From the line containing "This screenshot has height=835, width=908." to the end of the data, retype every line exactly and nothing else. Drop the pictures.

■ Task material ■
◆ ◆ ◆ ◆ ◆

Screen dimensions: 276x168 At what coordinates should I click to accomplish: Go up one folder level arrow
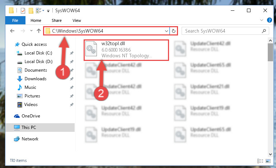tap(39, 31)
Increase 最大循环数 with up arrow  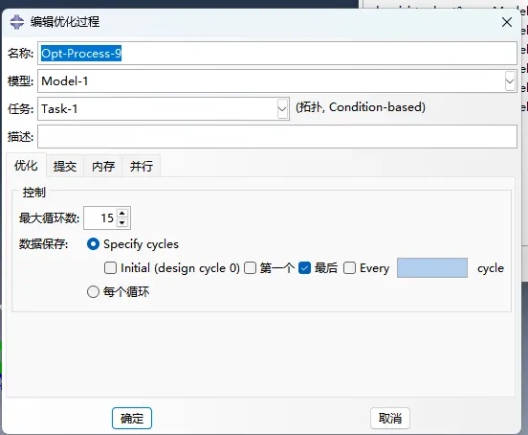coord(122,214)
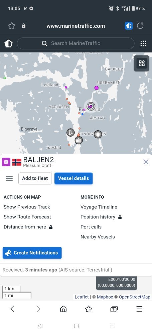Focus the Search MarineTraffic field
This screenshot has height=334, width=152.
[76, 43]
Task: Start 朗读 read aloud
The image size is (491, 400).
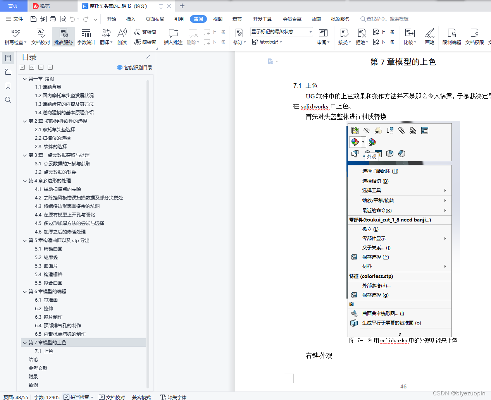Action: (122, 36)
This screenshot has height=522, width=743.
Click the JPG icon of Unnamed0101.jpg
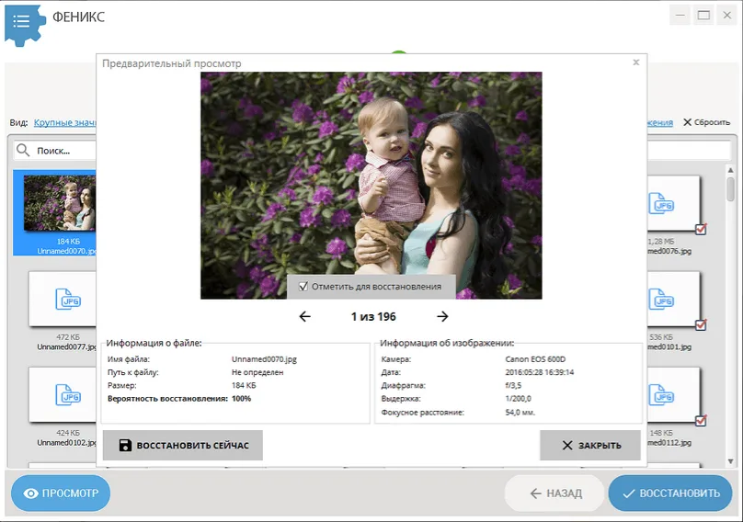click(662, 299)
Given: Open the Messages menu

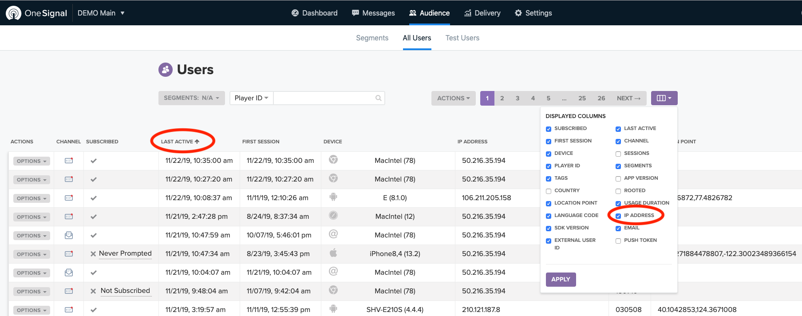Looking at the screenshot, I should (x=373, y=13).
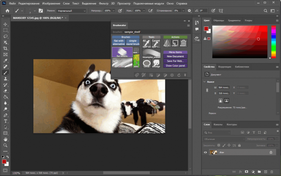The width and height of the screenshot is (281, 176).
Task: Click the Home icon in options bar
Action: pyautogui.click(x=7, y=10)
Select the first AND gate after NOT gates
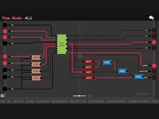 click(x=107, y=62)

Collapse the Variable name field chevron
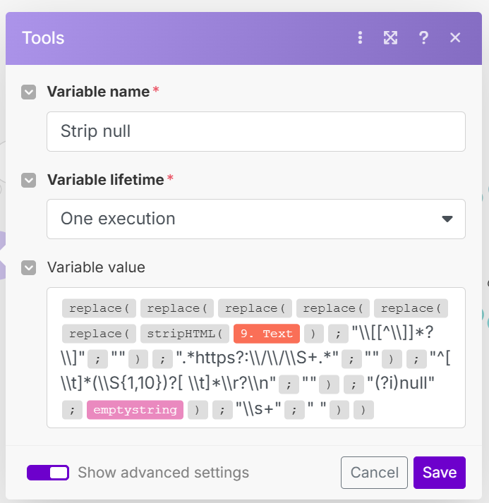[28, 92]
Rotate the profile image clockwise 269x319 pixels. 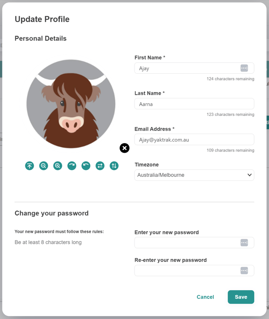click(x=72, y=166)
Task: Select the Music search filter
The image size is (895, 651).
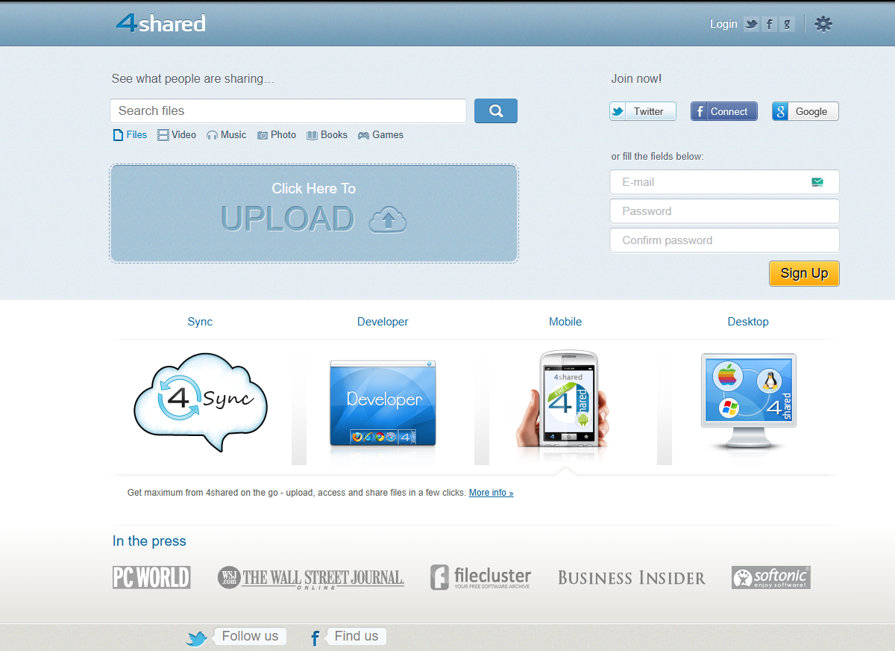Action: click(226, 135)
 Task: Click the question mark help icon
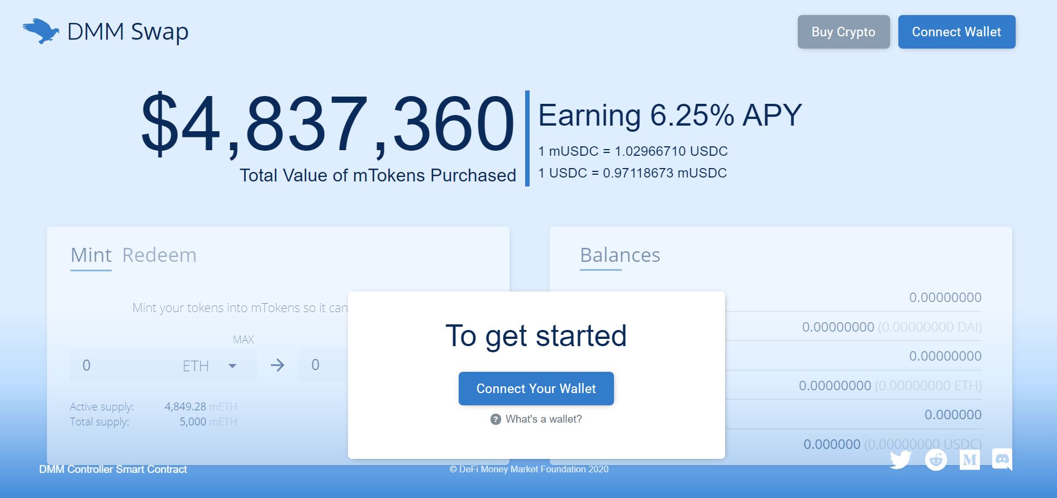(x=496, y=419)
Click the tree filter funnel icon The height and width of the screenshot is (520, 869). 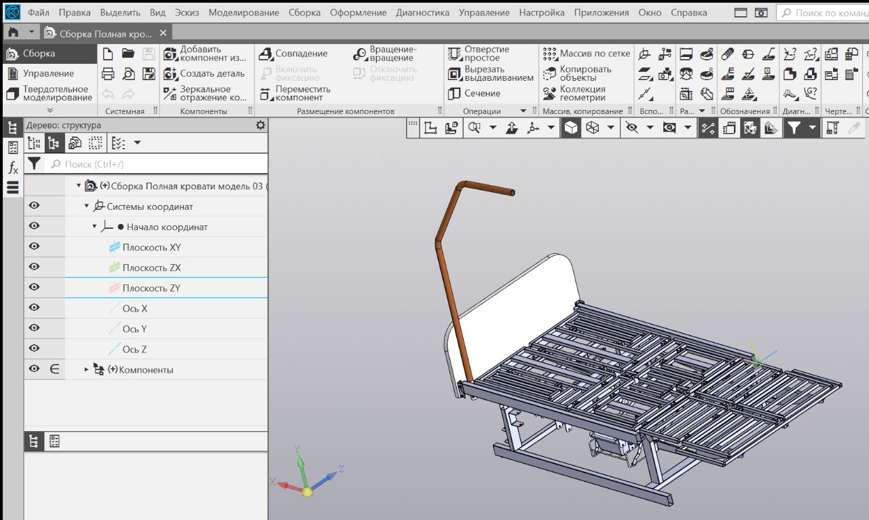point(34,164)
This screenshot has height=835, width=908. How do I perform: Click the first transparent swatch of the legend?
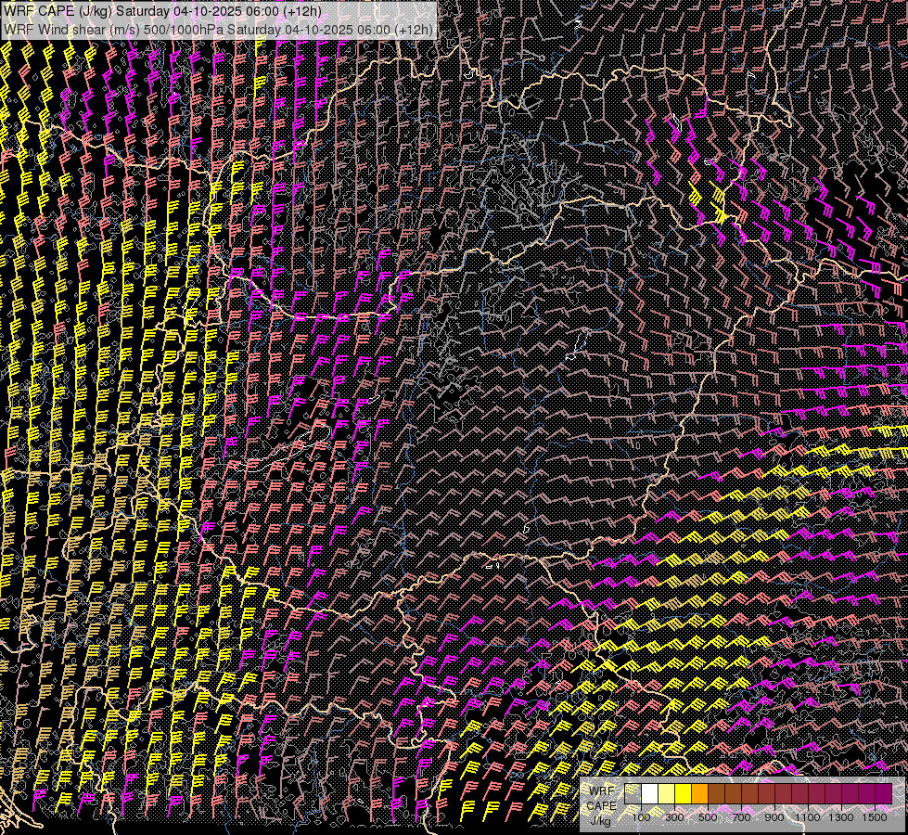pos(633,794)
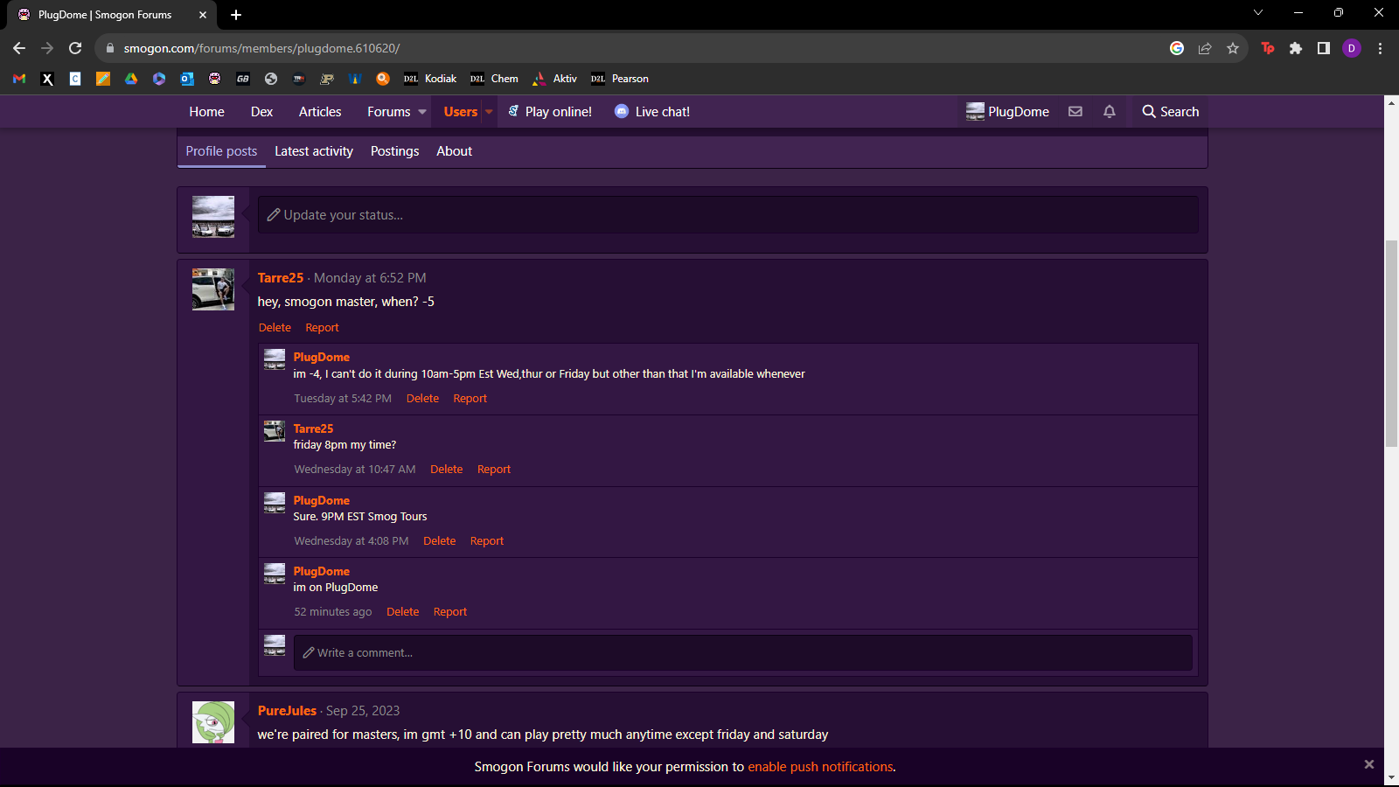The image size is (1399, 787).
Task: Open the inbox envelope icon
Action: (1075, 112)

◆ ◆ ◆ ◆ ◆

■ Exercise result ■
This screenshot has height=835, width=908. How do I perform: Click the first transparent swatch of the legend?
pos(633,794)
The image size is (1399, 787).
Task: Open the inbox envelope icon
Action: (1075, 112)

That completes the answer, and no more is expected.